Credo che la fine di una storia sia spesso deludente, per una serie di meccanismi intrinseci al problema generale “narrare una storia”, e che questi meccanismi abbiano operato anche con la Fondazione. Finché il racconto è aperto infatti, Asimov ha tutto lo spazio che la sua fantasia richiede, e anche il lettore è libero di fantasticare sul canovaccio del racconto. Tutto quadra, e per quanto non quadra la soluzione viene rimandata.
Al momento del finale Asimov deve tirare le fila, e la storia resta imbrigliata in una delle molte soluzioni possibili, che può ovviamente non piacere al lettore (io per esempio non amo Gaia che mi fa pensare a una comune di vecchi hippies che vendono catenine in spiaggia).
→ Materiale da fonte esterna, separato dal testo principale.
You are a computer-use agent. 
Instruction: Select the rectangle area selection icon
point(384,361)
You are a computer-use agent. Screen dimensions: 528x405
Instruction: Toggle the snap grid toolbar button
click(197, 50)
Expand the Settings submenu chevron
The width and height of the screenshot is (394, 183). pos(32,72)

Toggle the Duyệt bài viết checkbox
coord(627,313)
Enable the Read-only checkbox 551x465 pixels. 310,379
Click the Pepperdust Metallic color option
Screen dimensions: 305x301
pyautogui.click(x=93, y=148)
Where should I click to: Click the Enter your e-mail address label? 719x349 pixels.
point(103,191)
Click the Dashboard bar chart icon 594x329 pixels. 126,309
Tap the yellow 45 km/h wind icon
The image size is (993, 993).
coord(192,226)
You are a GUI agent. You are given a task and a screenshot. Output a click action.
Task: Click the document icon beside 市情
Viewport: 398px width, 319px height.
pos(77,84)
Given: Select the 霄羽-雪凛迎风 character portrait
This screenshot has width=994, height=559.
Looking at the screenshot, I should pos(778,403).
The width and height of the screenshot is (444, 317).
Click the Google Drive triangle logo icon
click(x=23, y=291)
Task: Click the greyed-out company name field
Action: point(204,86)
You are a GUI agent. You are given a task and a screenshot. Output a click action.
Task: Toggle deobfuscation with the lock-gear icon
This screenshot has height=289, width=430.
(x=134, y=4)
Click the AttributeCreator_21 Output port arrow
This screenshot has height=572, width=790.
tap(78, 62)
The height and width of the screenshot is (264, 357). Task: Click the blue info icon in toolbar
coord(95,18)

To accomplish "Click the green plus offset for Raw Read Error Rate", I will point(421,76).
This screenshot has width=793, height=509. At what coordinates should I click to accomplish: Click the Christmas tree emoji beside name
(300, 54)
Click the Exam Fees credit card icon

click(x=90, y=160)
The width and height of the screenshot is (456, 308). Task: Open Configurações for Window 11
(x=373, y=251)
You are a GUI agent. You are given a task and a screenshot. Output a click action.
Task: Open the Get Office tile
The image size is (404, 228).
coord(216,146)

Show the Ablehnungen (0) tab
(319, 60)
L’interesse eccezionale della trilogia poi aveva generato un’aspettativa proporzionale per la sua conclusione, aspettativa che era quasi impossibile non deludere. Sono libri e libri che ci occupiamo della sorte di niente di meno che la galassia, era dura rilanciare.
In sostanza quindi, il libro è all’altezza del resto della saga, ma meno bello perché ne è la fine. La colpa non è di Asimov, che non sarà mai lodato abbastanza, ma dell’ineliminabile inferiorità delle conclusioni rispetto agli inizi.